Contending that India and China were capable of managing their relations despite differences, National Security Adviser Shivshankar Menon today said the two countries needed to grasp the opportunities offered by their economic transformation and evolving global situation.

delhi Updated: Apr 01, 2010 17:38 IST

Contending that India and China were capable of managing their relations despite differences, National Security Adviser Shivshankar Menon on Thursday said the two countries needed to grasp the opportunities offered by their economic transformation and evolving global situation.

Delving elaborately on Sino-Indian relations at a lecture in New Delhi, he said there was a marked similarity of goals and the two countries should "actively consider together the next steps" in the evolution of their ties and evolve "a detailed framework for resolution of the boundary issue in a manner that is politically feasible for both leaderships".

The former Foreign Secretary said the two countries have already found the 'modus vivendi' (agreeing to disagree) to deal the boundary issue and to manage their different approaches to issues where their peripheries overlap.

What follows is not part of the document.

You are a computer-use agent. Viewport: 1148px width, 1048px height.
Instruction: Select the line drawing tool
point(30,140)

"India and China both cooperate and compete at the same time because of their interests and how they perceive the balance of power and situation around them," Menon said at a seminar organised by Indian Council for World Affairs to commemorate 60th anniversary of India-China diplomatic ties.

"While there may be differences in method and choice of tools, in most cases there is a marked similarity of goals," he said, adding "Naturally, the bilateral modus vivendi which has been in place for some time may need to be reworked periodically in the light of developments in our countries and around us."

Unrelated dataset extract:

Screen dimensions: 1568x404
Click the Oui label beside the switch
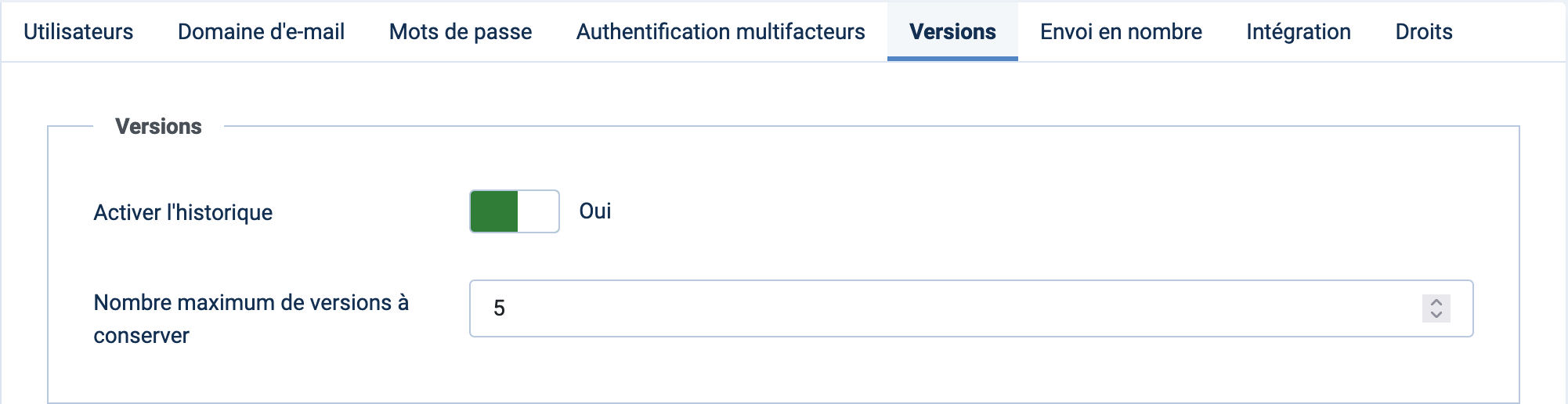[595, 211]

Menon said there was space in Asia and the world for both India and China to grow and develop and "for us to do so in a way that is mutually-reinforcing, if we both wish it."

As the two countries continue to pursue their interests, he said, "We also have the experience and ability in India and China to continue to manage our relationship successfully."

He said it was "only on the basis of informed and supportive public opinion that we would be able to grasp the opportunities and move forward on the ambitious agenda that awaits India-China relations, the pursuit of which would place India-China relations on a sound footing for the 21st century."